◆ **ABOUT THIS TASK**
At the line that holds "Click the Rubric column header text", start repeating, and keep going exactly through the final line of the material; include both ends and skip the pictures.

◆ **INFORMATION GIVEN**
>>>>

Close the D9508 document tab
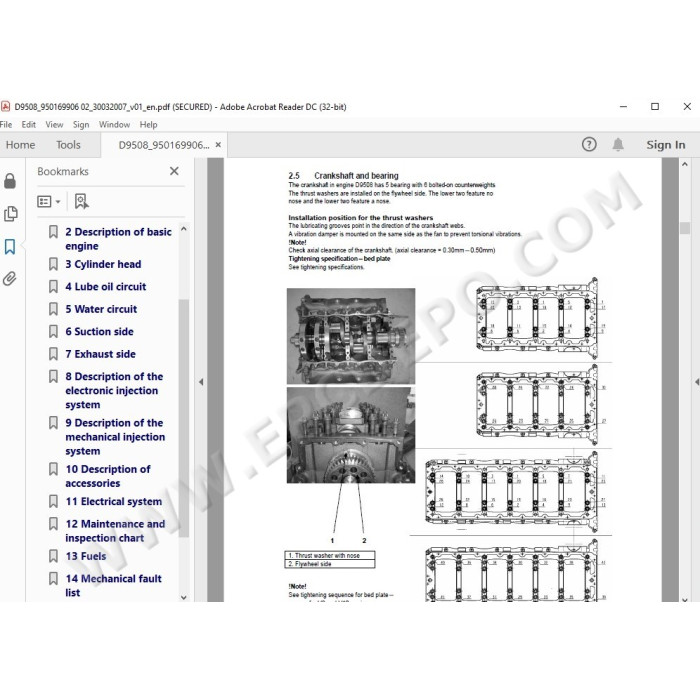[218, 145]
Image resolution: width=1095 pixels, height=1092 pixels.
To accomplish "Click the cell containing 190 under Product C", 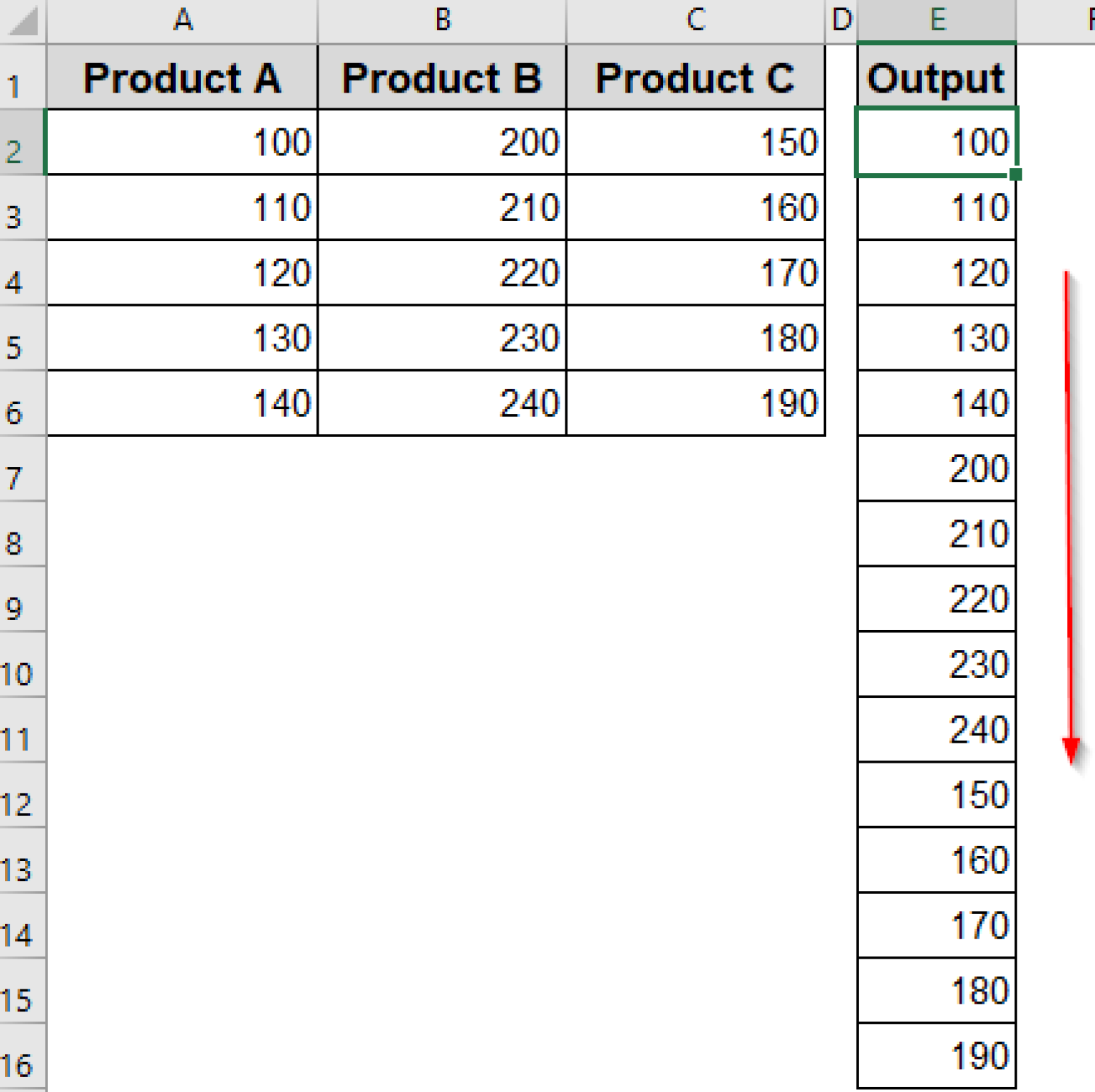I will click(x=695, y=403).
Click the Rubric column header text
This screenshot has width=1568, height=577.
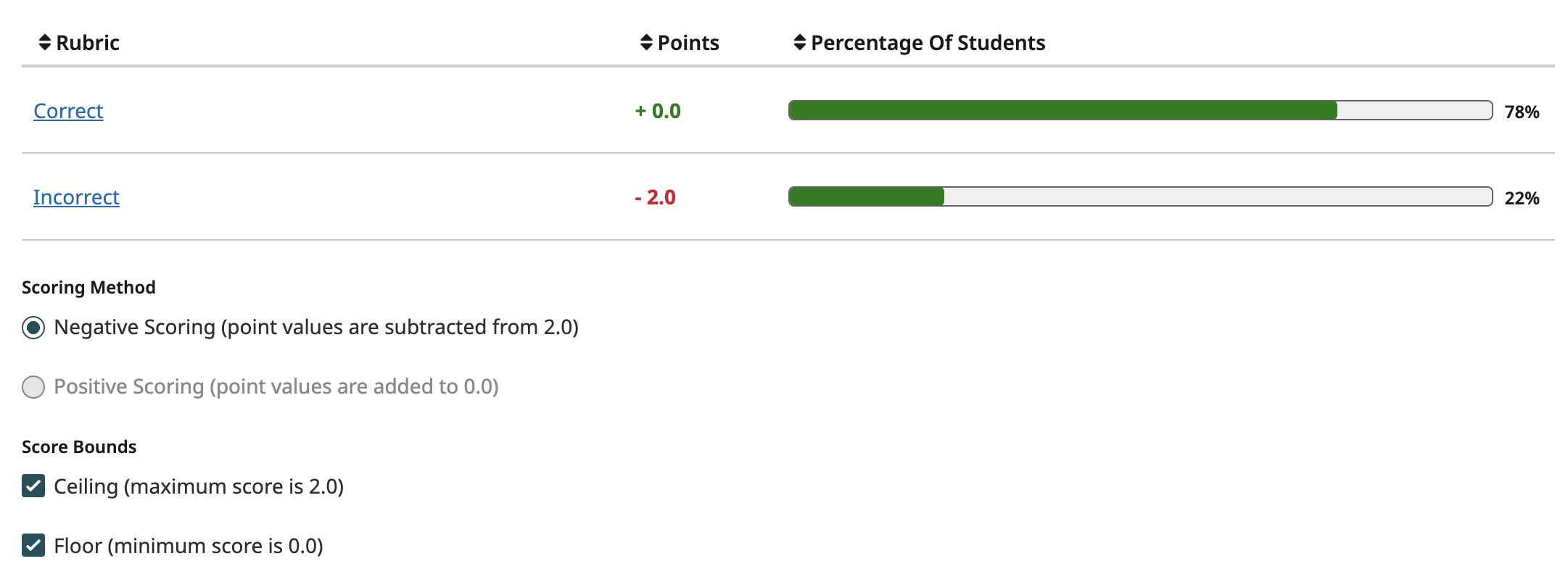tap(88, 43)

<<<<

◆ **EXERCISE ANSWER**
Click the Rubric column header text
This screenshot has width=1568, height=577.
tap(88, 43)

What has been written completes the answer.